Another method of sewage disposal, in which the matter of filtration bears an important part is to be seen in Fig. 242.
Elsewhere in this work the subject of septic tanks in connection with automatic sewage siphons is taken up.
Fig. 242. - Sub-Soil System of Disposal of Sewage from Septic Tank.
These sewage siphons generally discharge the liquid sewage into an underground system of loose-jointed tile, so arranged as to allow the sewage to discharge over a large area and leech away into the surrounding soil.
The subject of cesspools, septic tanks, sewage siphons, sub-soil irrigation, and kindred subjects are treated in a comprehensive manner by the author in his work "Modern Plumbing Illustrated."

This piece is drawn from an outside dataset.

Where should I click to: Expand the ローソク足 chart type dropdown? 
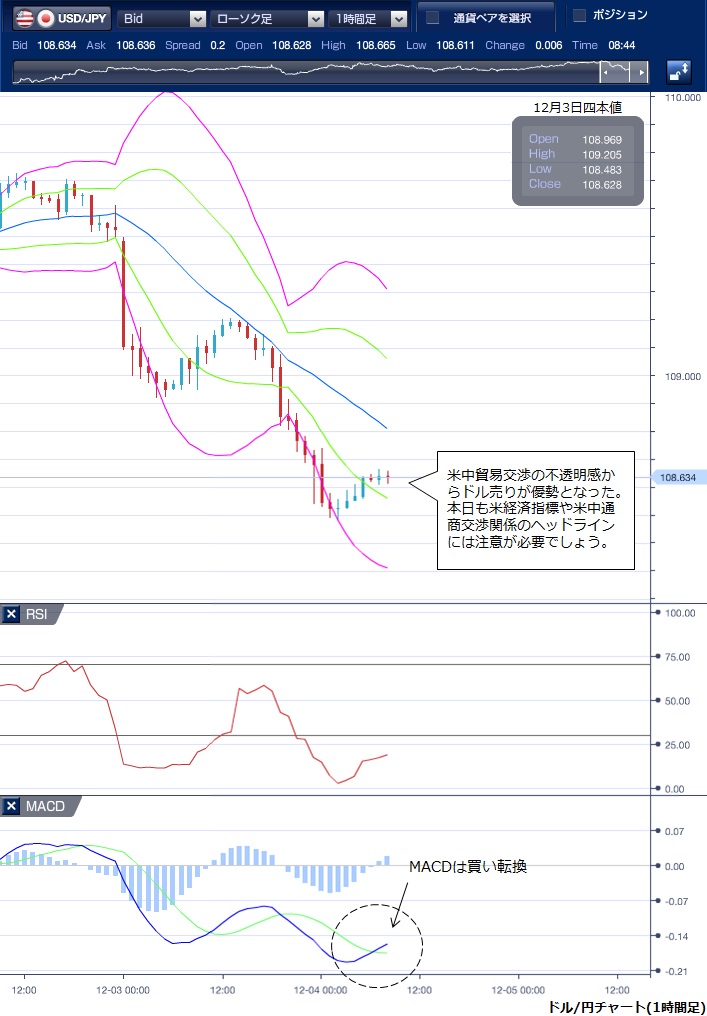[x=269, y=18]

Sometimes it happens that the soil is of such nature that the sewage cannot be disposed of underground. Under these conditions the sewage filter bed, shown in Figs. 243 and 244, may be used to advantage.
Fig. 243. - Side View of Sewage Filter Bed.
The partially purified waste is discharged by the automatic sewage siphon from the septic tank into wooden troughs, running the full length of the filter bed, and provided with outlets at frequent intervals, through which the sewage escapes. When the liquids have filtered through the sand and gravel, they reach the under-drain in a pure state, and from this point may be disposed of in any way that is most practicable.
Fig. 244. - End View of Sewage Filter Bed.
The subject of filtration should also include consideration of rain water and cistern filters. Rain water is considered the purest natural water that we have, and in its use for household purposes, it is necessary to clarify it rather than to actually filter it, for whatever impurities it possesses are generally of a mechanical nature, and held in suspension rather than in solution. Its impurities are gathered to a very slight extent in falling, and afterwards, in its passage to cisterns, it gathers such matter as leaves, twigs, dust, etc.
In the upper illustration of Fig. 245 is shown the construction of a very successful and easily constructed filter for use in clarifying rain water before it enters the cistern.
The method of extracting the impurities of the water before it reaches the cistern, is better than the plan of filtering the water after it has reached it, as it leaves the latter in a much cleaner condition, and less frequent cleaning of the cistern becomes necessary.
In the filter referred to brick or stone is used, the entire interior being made waterproof by means of a cement lining.
A partition divides the filter into two compartments, the inlet chamber and the outlet chamber, this partition terminating sufficiently above the bottom to allow a free flow of water from one compartment to the other.
At the bottom of the inlet chamber fine gravel is filled in to a depth of 8 or 10 inches, above which is laid a layer of coarse gravel to a depth of 6 or 7 inches. Above the coarse gravel broken stone is filled in and the whole topped with a flooring of brick laid with loose joints.
The brick covering is used for holding back the coarsest substances entering with the water, such as sticks and leaves.
In the outlet chamber nothing is used but fine gravel, topped with brick, the latter being used to prevent the washing out of the gravel.
The discharge from the filter to the cistern should terminate an inch or two above the bricks.
The lower illustration in Fig. 245 shows another form of cistern filter operating on somewhat different lines.
In this case, the filter is built inside the cistern in the form of a cylindrical chamber, extending from the bottom of the cistern to a point near its top, the space at the top allowing the entrance of air. This chamber should be from 24 to 30 inches in diameter, of brick laid in Portland cement. The water in the cistern filters slowly through the brick work of the cylindrical chamber.
Fig. 245. - Cistern Filters.
It is considered that filtration through stone or brick, while slow, is very thorough. The slow rate of filtration is offset by the large area of filtering surface which the brick filtering chamber presents. The cistern should be lined throughout with Portland cement. Pig. 246 gives a very good method of construction for a cistern overflow. The overflow is made of tile pipe, and as shown, it is laid along the bottom of the cistern and carried up to the level desired for the overflow, and there connected to the outlet. This form of overflow will carry off much of the sediment and filth accumulating in the cistern, thereby rendering it necessary to make less frequent cleanings of the cistern.
Fig. 246. - Overflow for Cistern.
The same illustration shows a good method in connection with the well pipe of a cistern in the use of a return bend on the end of the pipe.
Fig. 247. - Filtered Rain Water from Well.
A straight pipe ending close to the bottom of the cistern will suck up sediment, while in the use of the return bend the suction draws the water into the pipe in a downward direction.
In Fig. 247 is shown another combination of cistern and filter which may often be used to advantage, especially in locations where rain water must be depended upon as a drinking supply at certain seasons of the year, or at all times. The illustration shows a common cistern, into which is built a filter having an arched surface, and constructed of two courses of brick, with a space of 2 or 3 inches between them. This space is filled with charcoal, which is an excellent filtering material.
In connection with the cistern and filter, a well is used, made as deep as practicable, into which the filtered water is discharged from the filtering chamber. The well is made waterproof. This method allows pure drinking water to be pumped, of the same cool temperature as ordinary well water.